Exercice court
Poursuivez l'extrait ci-dessous consacré à Richard Morgiève et à son roman La mission. Reprenez après sa dernière phrase.

Richard Morgiève, lui, est un écrivain confirmé et reconnu. Il est l’auteur de plus d’une trentaine de romans, dont les très célébrés Le Cherokee (Grand prix de la littérature policière 2019, Éditions Joëlle Losfeld, 2019 et Folio Policier, 2020) et La fête des mères (Carnets Nord, publié, en 2015, sous le nom de Jacques Bauchot et réédité en 2023, aux Éditions Joëlle Losfeld, sous son vrai nom).
Avec La mission, Richard Morgiève nous transporte, peu avant la Libération, en 1944, quand règlements de compte entre salauds de tous bords, collabos et résistants, font rage. Jacques, 17 ans, orphelin de l’Assistance, rencontre un jeune alsacien, un « Malgré-nous », enrôlé de force dans l’armée allemande, qui meurt dans ses bras. Jacques choisit alors de prendre son identité et, comme on se jette à l’eau, décide de suivre des Résistants qu’il rencontre par hasard. Dénonciations à la Gestapo, embuscades, entre bons et méchants, Jacques doit faire des choix. Il doit juger les uns et les autres dans l’instant, et accorder, ou non, immédiatement, sa confiance. Un amour fou le guide et il met toutes ses forces dans l’accomplissement de la mission qu’il s’est donnée. La rencontre d’un être hors du commun, et hors du temps, le « Cardinal », bouleverse sa vie.

Informations extraites
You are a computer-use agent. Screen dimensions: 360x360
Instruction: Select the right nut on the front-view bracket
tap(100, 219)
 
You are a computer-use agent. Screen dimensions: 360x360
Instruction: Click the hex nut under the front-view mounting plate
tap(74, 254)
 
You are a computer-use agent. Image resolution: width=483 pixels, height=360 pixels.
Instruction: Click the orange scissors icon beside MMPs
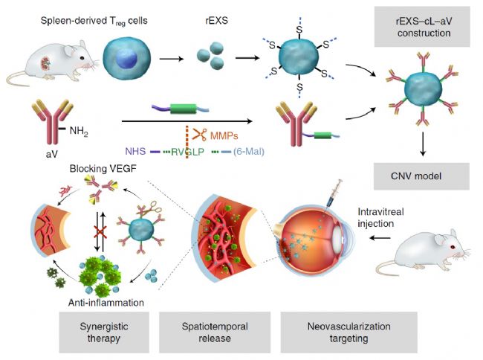[x=200, y=135]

Réponse
Un beau roman initiatique, avec son lot de désillusions et d’espoirs, un récit, bien écrit, tendu, qui oscille avec bonheur entre roman historique à suspense et conte fantastique.
Pierre-Pascal Bruneau
Premiers romans
Une trajectoire exemplaire, Nagui Zinet
Éditions Joëlle Losfeld
Date de parution : 29 août 2024
ISBN : 9782073071798, 112 pages
Nagui Zinet est un des jeunes talents, dénichés par Joëlle Losfeld, de cette rentrée littéraire. Passionné par les univers de Léo Malet et de Simenon, son héros ressemble pourtant plus à un personnage de Bukowski qu’à Maigret ou à Nestor Burma. Nagui Zinet nous livre un premier roman original, écrit dans un style tonique et vif. Le récit, souvent drôle, conduit assez vite le lecteur à avoir de l’empathie pour cet ado prolongé, asocial et chômeur. Sans ambition aucune, N. ne fait rien d’autre que de boire et de lire des romans noirs. En réalité, N. attend. Il guette la fille dont il tombera éperdument amoureux. Et cette fille, il la rencontre. Pour la séduire, N. raconte, invente, ment, et bascule dans la folie. Laissez-vous entrainer par N. dans le monde des perdants magnifiques.
Pierre-Pascal Bruneau
La fille verticale, Félicia Vitti
Gallimard, Collection Blanche
Date de parution : 22 août 2024
ISBN : 9782073056924, 112 pages
« Je ne peux pas dire ce qu’est l’amour. Je peux seulement dire ce qu’est la vie quand on aime. Je ne suis qu’un être qui touche et qui a touché. Je ne suis qu’un corps qui pleure et qui suinte. L’amour est factuel. Se lever d’un canapé pour aller sur un lit, c’est déjà dessiner l’amour. Je vais essayer de dessiner L. mais je ne me souviens de rien, puisque l’amour ne se voit pas. Il est tout entrelacé de rien : le néant d’une odeur de jean, les respirations accélérées, un petit rictus de plaisir et la haine dans les yeux... »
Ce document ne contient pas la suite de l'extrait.